I am calling a NASM 64-bit DLL from ctypes. The dll takes five input parameters. In the Windows calling convention, the first four are passed in rcx, rdx, r8 and r9, and the fifth is passed on the stack.
The x64 calling convention documentation says
Any parameters beyond the first four must be stored on the stack, above the shadow store for the first four, prior to the call.
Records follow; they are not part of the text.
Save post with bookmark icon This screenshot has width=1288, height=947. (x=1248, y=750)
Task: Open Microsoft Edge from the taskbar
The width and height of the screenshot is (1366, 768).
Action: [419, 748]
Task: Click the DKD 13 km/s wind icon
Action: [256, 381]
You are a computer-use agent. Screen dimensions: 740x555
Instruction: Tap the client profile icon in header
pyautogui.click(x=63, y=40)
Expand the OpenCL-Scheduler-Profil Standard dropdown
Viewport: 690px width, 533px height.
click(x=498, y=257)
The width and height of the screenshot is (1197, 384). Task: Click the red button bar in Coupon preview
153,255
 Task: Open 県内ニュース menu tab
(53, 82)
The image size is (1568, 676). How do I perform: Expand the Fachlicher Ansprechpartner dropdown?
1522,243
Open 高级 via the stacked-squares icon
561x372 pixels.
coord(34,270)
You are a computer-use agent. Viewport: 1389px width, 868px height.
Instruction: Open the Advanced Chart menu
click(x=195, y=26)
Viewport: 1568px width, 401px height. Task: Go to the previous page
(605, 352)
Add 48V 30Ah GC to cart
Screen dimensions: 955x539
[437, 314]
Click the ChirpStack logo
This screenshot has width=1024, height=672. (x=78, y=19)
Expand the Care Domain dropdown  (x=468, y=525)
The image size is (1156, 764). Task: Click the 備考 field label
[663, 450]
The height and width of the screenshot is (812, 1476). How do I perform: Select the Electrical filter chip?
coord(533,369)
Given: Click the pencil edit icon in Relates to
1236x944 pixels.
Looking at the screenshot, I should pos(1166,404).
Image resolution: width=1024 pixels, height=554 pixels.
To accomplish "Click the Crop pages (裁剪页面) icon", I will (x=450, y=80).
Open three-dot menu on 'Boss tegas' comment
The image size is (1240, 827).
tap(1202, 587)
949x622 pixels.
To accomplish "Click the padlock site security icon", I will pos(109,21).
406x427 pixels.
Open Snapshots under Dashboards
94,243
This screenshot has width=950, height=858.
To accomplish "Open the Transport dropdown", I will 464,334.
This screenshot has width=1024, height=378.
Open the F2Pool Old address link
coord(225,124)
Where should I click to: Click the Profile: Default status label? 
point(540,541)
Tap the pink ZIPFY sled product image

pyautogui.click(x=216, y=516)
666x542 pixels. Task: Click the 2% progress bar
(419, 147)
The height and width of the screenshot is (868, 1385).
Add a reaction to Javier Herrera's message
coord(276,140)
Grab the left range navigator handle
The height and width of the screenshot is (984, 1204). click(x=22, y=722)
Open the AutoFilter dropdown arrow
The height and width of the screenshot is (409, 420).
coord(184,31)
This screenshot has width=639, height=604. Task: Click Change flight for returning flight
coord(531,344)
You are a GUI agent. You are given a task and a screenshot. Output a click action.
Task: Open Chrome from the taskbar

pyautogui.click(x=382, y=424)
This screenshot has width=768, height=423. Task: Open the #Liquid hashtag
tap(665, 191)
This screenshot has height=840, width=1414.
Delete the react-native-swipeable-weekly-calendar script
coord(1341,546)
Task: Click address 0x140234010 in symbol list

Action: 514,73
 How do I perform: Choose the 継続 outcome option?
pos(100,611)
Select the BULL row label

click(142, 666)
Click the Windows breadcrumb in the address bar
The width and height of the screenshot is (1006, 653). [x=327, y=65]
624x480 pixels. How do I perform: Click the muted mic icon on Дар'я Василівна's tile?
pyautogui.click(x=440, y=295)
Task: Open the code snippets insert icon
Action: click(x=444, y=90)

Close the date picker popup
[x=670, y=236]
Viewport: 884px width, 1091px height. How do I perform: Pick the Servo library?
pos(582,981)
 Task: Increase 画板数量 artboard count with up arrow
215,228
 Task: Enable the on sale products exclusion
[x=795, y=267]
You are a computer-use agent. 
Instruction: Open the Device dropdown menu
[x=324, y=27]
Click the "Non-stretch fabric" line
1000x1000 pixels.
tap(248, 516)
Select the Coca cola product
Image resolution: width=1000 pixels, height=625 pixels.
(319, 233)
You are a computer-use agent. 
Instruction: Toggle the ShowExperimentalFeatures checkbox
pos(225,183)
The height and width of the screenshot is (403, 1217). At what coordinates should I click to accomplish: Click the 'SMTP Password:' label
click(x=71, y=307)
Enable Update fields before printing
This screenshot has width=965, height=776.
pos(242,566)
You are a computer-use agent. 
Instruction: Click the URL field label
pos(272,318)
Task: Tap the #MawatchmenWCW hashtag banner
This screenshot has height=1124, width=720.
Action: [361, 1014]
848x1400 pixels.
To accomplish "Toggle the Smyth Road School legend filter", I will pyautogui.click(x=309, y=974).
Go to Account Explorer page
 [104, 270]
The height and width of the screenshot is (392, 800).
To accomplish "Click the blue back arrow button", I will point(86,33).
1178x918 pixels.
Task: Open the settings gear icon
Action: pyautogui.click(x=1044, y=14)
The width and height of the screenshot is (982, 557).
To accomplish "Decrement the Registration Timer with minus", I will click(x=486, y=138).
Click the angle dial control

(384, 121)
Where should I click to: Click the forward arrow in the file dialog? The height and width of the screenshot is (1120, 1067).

So therefore the value can't be accessed with a pop, and I think it should be accessed with RSP. If the fifth (and later) parameters are above the shadow store, then I guessed it would be RSP minus 40 (mov rax,[rsp-40]), but it's not.
I tried "walking the stack" which means I tried at rsp-0, rsp-8, rsp-16, etc, all the way to rsp-56, but it did not return the value that I had passed as the fifth parameter (a single 64-bit double).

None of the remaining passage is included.